### DOCUMENT TEXT
How schools schedule 3rd yr. rotations

This forum made possible through the generous support of SDN members, donors, and sponsors. Thank you.

SugPlum

Full Member
10+ Year Member
15+ Year Member
Joined
Nov 17, 2007
Messages
117
Reaction score
0
My school is in the process of implementing a new system for selecting order of 3rd yr. rotations. In previous years, it was a lottery, but there has been talk of randomly assigning rotation schedules.

I would like to know how other schools schedule 3rd year rotations. Please enlighten me on how your particular school approaches this and in particular, how your school attempts to accomodates students' preferences for order of rotation.

Thanks for any input.
 
My school says, "Hi. Welcome to third year. Here is your schedule." And that's all the input the students have. It does make it easy to know what your year will be like, but most of the rotations are through primary care fields. If you're interested in specialties like radiology, path, or derm, you have to wait until fourth year for a rotation.
 
my school also randomly assigns everyones schedule with almost no input. the most we have gotten is that there is a 2 week elective that we decide for ourselves but its at the same time for everyone, and if you have some outstanding reason to have to have a really easy rotation first (like spouse having a kid) they will give you psyc first, but only after much hair pulling
 
I really like the way my school schedules our rotations. The rotations are divided into three blocks (psych/neuro/inpatient internal med, peds/family/outpatient internal med, and surgery/OB/GYN). We then rank our preferences in three areas: the order that we'd like to do the blocks, where we'd like to do each block (Vermont vs. Maine), and whether we have a preference as to whether we'd like to be in VT or ME during a particular time in the year regardless of which block we're doing. Then we rank those three parameters (block order, block by location, location order) in terms of how important they are to us. There is then a lottery to determine the order in which our preference forms will be looked at, and the clerkship coordinator goes through the pile once and tries to give everyone their first preferred parameter. Then she goes through a second time to give as many as possible their second choice, etc. Once we get our schedules we also have a couple of weeks to trade blocks with each other if we'd like. The only thing we really have no control over unless we put in a special request is the internal order within each block, but that's not a big deal.
 
soccergl31,
That seems like a lot of work unless your school is very small. Has the administration complained about the work required to schedule?
 
Touro-NV has a unique way of scheduling rotations. After having everyone fill out their preferences months in advance they go ahead & ignore everything & just do what they want. 🙁
 
soccergl31,
That seems like a lot of work unless your school is very small. Has the administration complained about the work required to schedule?

My school does basically the same thing. it doesnt take the administrators much work at all b/c its all computerized. They use some formula and do multiple runs... the run w/ the greatest amount of people getting their #1 choice is the one they use. Not sure how the program works, but most people end up happy enough.
 
it isn't random--you pick the order you want and they give you the opposite.
 
soccergl31,
That seems like a lot of work unless your school is very small. Has the administration complained about the work required to schedule?

I haven't heard any complaints - there's one clerkship coordinator who is responsible for doing it, but I believe she does have a computer/formula to help with it. There are about 110-115 students to schedule each year, so it's not terrible. And most people end up fairly satisfied with how it all works out, so I guess it's worth it.

### GIVEN INFORMATION
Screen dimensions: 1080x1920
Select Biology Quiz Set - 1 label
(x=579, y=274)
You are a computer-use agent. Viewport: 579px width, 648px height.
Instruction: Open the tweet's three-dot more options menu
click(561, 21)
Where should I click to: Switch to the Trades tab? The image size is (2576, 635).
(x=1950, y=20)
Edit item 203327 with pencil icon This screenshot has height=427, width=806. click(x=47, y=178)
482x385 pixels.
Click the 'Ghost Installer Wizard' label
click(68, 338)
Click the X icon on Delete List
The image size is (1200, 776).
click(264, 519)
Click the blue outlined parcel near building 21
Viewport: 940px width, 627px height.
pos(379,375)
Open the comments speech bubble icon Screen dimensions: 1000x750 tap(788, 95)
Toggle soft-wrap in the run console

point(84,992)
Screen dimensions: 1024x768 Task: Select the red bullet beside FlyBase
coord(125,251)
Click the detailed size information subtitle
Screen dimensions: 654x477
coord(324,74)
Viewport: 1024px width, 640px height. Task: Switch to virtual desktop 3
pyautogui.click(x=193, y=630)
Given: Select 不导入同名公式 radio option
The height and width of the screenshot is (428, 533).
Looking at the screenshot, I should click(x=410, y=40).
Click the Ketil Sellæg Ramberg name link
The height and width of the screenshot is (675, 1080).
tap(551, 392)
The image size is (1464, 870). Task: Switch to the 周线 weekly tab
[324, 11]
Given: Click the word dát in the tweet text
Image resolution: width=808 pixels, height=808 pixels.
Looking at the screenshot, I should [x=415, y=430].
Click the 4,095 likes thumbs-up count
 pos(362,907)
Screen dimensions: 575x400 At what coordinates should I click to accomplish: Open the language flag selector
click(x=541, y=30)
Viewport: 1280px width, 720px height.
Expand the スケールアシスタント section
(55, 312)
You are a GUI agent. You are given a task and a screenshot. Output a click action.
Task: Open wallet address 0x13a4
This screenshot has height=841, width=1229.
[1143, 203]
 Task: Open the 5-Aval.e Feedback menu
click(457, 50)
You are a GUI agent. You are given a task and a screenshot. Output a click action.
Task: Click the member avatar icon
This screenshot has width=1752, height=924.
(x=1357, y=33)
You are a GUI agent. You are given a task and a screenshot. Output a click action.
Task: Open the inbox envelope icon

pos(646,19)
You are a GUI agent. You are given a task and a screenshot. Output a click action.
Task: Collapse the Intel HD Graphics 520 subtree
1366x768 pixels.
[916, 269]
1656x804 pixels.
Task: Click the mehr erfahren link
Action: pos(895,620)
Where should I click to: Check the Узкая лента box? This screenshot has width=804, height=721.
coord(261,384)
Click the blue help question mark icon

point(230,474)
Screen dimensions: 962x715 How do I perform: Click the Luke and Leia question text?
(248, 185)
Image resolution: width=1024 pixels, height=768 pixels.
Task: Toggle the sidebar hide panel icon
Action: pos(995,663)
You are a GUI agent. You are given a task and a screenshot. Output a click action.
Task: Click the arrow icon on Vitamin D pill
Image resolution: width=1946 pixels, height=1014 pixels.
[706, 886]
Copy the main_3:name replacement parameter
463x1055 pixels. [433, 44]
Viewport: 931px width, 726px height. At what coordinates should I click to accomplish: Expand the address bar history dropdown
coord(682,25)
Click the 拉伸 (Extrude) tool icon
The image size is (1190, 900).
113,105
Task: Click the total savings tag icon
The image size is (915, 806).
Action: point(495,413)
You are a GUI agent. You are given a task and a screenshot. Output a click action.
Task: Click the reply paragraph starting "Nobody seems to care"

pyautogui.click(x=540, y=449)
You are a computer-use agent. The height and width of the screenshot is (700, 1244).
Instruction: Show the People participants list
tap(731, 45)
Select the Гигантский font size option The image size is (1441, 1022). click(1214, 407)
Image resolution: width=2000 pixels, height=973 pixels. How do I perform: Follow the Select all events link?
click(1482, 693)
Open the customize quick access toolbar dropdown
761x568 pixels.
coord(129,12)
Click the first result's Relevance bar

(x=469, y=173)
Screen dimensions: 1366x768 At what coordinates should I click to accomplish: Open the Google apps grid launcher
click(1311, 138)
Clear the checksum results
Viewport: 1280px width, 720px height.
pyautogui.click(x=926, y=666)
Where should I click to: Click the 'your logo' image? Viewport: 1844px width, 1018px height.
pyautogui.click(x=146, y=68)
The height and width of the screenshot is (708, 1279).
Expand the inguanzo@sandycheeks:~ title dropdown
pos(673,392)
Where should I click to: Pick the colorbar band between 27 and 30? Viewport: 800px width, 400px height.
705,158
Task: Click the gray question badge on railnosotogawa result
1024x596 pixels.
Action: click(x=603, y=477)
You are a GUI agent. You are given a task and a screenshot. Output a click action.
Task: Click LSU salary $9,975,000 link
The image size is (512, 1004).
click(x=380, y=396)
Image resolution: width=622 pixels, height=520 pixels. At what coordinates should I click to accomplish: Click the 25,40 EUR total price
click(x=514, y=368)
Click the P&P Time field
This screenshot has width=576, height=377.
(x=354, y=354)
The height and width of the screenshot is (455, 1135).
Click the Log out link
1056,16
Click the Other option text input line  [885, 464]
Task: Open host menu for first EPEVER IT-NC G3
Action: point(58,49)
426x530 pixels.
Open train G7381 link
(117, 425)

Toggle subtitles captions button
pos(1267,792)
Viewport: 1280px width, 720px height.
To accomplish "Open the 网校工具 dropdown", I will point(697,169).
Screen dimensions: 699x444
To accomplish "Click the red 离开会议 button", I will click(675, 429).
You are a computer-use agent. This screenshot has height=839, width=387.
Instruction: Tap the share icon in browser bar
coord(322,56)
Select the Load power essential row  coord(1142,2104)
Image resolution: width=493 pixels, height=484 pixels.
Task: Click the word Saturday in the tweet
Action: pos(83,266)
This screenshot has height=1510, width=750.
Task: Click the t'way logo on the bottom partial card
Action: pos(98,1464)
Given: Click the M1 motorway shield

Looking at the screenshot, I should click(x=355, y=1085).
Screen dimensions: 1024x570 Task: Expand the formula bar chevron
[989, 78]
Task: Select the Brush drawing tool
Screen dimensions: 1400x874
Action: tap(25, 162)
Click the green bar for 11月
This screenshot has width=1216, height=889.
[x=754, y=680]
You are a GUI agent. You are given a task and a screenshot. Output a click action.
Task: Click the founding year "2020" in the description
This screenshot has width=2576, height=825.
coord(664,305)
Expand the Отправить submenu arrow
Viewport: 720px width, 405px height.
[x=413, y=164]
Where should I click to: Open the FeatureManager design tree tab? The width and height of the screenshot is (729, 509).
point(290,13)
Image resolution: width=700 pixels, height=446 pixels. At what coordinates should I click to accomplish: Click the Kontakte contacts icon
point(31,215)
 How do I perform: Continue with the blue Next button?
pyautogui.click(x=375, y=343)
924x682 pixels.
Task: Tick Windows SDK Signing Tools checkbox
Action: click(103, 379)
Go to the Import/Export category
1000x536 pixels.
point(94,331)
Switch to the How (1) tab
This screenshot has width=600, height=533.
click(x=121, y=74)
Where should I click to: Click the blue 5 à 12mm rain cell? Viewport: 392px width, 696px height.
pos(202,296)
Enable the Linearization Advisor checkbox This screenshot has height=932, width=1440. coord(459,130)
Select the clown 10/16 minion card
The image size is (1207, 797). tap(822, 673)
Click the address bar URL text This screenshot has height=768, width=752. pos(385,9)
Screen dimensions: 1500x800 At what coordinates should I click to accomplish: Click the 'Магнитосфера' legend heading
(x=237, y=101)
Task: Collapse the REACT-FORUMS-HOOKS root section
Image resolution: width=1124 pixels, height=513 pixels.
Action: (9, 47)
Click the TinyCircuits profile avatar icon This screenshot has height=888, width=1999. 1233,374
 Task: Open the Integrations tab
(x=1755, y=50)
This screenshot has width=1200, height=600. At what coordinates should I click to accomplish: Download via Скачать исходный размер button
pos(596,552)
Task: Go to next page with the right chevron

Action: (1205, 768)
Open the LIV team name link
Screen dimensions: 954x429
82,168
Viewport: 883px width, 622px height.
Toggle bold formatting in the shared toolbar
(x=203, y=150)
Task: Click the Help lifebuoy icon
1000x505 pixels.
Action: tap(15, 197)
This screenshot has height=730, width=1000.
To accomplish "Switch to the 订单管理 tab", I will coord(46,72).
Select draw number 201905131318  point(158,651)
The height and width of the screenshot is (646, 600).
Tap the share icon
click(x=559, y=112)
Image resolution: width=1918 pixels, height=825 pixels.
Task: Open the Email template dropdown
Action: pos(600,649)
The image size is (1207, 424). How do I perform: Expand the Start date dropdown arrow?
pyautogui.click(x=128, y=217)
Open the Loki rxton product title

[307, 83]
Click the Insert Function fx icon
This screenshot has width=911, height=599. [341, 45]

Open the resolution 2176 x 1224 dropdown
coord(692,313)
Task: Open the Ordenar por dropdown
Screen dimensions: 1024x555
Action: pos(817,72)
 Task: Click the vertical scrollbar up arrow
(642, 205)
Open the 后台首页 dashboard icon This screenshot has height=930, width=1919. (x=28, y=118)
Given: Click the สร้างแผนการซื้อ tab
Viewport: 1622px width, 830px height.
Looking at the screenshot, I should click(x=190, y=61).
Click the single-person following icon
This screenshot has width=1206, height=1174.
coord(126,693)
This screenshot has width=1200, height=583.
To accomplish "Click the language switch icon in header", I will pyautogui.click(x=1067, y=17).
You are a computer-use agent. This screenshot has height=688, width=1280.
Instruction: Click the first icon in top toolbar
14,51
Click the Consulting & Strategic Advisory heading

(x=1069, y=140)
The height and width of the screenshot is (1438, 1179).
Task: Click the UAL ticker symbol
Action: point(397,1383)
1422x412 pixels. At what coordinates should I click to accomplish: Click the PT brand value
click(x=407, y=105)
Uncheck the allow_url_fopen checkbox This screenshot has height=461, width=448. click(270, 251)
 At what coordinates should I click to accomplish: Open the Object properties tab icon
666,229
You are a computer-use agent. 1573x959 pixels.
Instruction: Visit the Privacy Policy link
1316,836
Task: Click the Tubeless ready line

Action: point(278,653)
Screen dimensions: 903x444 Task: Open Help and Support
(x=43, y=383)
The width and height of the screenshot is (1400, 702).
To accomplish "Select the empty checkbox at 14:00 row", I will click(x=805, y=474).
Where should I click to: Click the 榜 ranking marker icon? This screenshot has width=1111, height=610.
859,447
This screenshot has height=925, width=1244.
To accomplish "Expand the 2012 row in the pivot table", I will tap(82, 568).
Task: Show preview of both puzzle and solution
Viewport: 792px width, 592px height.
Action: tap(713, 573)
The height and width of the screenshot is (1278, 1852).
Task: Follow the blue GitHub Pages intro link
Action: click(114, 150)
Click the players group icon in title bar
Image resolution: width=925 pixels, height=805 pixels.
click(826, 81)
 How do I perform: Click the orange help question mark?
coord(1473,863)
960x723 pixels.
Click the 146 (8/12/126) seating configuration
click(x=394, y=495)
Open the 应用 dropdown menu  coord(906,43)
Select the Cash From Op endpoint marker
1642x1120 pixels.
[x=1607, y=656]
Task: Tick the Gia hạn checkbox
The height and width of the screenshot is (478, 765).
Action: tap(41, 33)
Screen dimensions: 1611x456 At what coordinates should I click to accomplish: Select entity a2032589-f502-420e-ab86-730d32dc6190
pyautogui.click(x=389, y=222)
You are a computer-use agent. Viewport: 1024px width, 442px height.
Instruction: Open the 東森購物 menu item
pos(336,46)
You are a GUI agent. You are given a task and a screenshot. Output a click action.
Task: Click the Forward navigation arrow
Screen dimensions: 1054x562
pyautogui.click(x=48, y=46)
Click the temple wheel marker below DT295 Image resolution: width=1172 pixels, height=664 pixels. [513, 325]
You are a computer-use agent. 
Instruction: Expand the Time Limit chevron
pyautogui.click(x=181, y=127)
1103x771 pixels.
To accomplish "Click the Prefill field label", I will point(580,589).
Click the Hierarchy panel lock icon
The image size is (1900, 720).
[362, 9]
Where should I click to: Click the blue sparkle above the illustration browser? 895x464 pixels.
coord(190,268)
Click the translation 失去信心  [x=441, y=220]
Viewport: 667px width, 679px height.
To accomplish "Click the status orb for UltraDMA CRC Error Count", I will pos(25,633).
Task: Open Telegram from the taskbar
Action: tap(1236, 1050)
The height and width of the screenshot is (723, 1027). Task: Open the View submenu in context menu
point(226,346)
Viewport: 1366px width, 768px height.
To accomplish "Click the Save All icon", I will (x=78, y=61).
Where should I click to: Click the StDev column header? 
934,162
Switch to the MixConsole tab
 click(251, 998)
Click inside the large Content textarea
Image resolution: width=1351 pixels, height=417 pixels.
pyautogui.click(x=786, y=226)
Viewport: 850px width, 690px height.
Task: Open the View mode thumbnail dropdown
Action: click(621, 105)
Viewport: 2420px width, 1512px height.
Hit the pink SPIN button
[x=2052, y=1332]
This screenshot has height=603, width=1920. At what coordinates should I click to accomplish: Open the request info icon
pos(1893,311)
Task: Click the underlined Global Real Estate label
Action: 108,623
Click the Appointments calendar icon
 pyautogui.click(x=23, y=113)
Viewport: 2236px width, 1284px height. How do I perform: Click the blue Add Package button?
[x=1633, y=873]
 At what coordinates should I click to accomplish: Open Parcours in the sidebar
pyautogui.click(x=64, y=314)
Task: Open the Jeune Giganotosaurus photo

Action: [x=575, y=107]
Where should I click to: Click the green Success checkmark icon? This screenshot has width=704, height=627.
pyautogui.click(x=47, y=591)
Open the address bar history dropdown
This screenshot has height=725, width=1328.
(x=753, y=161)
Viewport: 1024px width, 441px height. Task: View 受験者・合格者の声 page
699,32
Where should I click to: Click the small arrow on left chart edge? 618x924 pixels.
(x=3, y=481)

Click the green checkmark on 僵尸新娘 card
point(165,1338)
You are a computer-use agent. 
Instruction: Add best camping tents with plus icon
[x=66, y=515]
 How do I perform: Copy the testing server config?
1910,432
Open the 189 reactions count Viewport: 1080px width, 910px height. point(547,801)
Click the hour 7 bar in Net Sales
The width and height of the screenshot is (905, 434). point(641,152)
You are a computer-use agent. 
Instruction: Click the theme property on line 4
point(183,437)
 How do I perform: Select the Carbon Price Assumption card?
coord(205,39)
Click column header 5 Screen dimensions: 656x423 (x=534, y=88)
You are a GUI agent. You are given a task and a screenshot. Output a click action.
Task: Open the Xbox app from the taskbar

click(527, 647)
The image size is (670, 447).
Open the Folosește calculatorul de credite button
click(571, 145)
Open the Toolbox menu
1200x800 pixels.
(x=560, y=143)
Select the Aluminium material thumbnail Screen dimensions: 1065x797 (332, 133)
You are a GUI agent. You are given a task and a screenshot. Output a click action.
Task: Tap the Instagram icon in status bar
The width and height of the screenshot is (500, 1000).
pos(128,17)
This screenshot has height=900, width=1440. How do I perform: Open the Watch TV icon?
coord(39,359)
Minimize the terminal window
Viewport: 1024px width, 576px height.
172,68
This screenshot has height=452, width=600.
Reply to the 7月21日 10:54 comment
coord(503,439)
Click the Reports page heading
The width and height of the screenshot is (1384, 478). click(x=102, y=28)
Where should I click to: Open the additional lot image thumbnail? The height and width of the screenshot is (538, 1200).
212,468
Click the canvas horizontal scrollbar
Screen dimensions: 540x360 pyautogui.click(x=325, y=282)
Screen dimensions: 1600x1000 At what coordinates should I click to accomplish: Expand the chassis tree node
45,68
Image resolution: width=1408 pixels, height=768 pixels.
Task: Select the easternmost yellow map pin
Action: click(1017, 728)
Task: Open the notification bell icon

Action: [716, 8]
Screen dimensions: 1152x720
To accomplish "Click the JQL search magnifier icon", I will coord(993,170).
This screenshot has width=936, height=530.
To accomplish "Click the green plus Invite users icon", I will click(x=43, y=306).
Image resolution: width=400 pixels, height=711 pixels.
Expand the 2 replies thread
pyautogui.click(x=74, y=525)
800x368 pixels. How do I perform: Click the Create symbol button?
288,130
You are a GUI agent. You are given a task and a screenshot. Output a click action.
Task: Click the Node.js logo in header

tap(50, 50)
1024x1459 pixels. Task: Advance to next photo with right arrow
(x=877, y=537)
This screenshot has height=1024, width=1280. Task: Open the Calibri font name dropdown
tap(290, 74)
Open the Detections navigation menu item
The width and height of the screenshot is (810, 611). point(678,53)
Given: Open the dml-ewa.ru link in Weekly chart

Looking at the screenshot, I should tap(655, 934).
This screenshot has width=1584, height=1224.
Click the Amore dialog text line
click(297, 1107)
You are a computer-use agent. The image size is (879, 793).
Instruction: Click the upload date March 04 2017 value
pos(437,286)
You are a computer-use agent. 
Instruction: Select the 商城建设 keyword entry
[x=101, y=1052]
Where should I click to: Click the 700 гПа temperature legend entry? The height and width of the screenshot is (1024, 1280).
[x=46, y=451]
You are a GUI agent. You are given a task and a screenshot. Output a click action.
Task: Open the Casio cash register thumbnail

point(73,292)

### WHAT THE EXERCISE ASKS
Please copy the forum thread on scheduling third-year rotations, starting with "I would like" and going on through "for any input.", and change "enlighten me" to "tell me".

### SOLUTION FOR THIS TASK
I would like to know how other schools schedule 3rd year rotations. Please tell me on how your particular school approaches this and in particular, how your school attempts to accomodates students' preferences for order of rotation.

Thanks for any input.